This one-time Dyson family home is at Rishworth, about six miles south west of  Halifax town centre.  There are records of the house dating back to 1577 when it was in the possession of an Edmund Firth. It was rebuilt in the mid eighteenth century. 

The house appears to have originally belonged to the Firth family and was known as ‘Over Oakes’. It appears to have come to the Wheelwright family when George Firth married Dorothy, the widow of Michael Wheelwright in April 1656. We also know, however, that the will of 1663 of Simeon Dyson of Swifts Place, Soyland,  conveyed to his son Henry, the messuage of Lower Goat House, in tenure of James Houldroyd. This presumably refers to ‘tenancy rights’ rather than ownership.

 

goat-house.jpg

 

Lower Goat House    Source: ‘Ancient Halls in and about Halifax’    Arthur Comfort     Published by the ‘Halifax Courier’ about 1913

Henry Dyson born 1636, son of Simeon  appears to be the first of the Dysons to have lived at Lower Goat’s House. Henry was a Quaker and the transfer to him of rights to the messauge of Lower Goats House depended on Henry being ‘conformable and deserving’.
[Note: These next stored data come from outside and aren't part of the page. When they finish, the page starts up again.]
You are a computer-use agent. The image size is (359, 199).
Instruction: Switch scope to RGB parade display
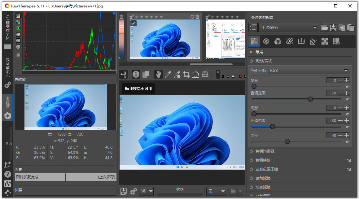(18, 28)
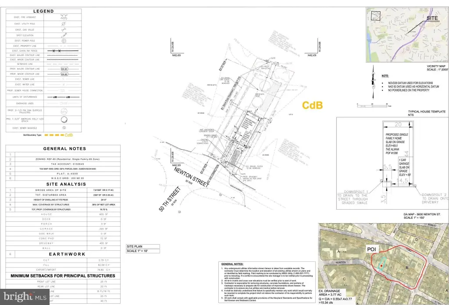The image size is (449, 305).
Task: Click the large yellow CdB label on plan
Action: pyautogui.click(x=313, y=105)
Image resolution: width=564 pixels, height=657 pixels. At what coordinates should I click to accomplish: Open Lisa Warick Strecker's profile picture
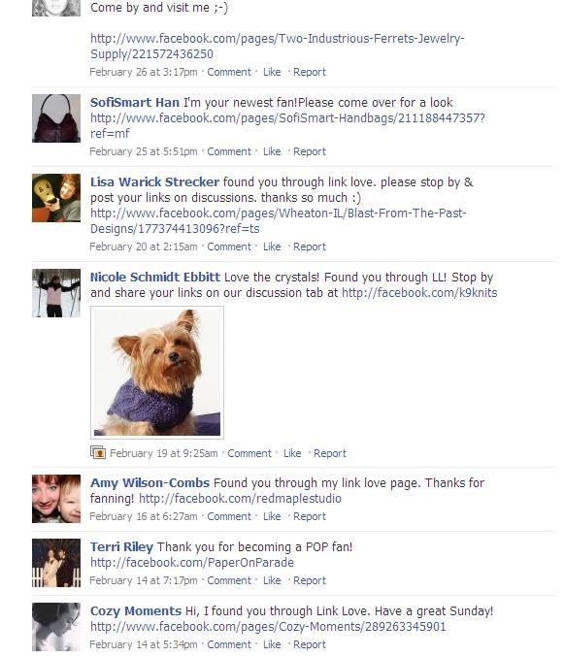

Henry Dyson married Maria Ramsden on 21 January 1660. They are both named in a list of recusants of 1669. In 1689, at Barnsley Sessions, Henry was one of those who petitioned for Lower Goat House to be licensed as a Quaker Meeting House. In January 1695, Henry and others petitioned that the house of Robert Duckworth in Halifax should be licensed for worship there.

Henry and Maria had nine known children:

Timothy 1662

Daniel 1664 – 1718 who married Sarah Smith in 1714 at the Quaker Meeting House, Leeds

Simeon 1666

Easter 1667

Jeremiah  1668

John 1670

Esther 1673 who married Timothy Brogden in 1707

Martha 1675

Henry 1678

Henry born 1636 died on 6 December 1708 and his wife Maria died on 20 December 1717.

Of the male children of Henry and Maria we only know what happened to Jeremiah and Henry.

Jeremiah born 1668 married a Mary Tillotson on 8 July 1719 at the Harwood Wells Quaker meeting House. Their known children were Sarah, Esther 1720 who married John Holden in 1740, Simeon  1721 who married Betty Gledhill on 18 September 1748 at Elland,  Henry 1723, Jeremiah 1725 and Daniel 1728. By 1725, Jeremiah and Mary were living at Soyland. Jeremiah died in 1737.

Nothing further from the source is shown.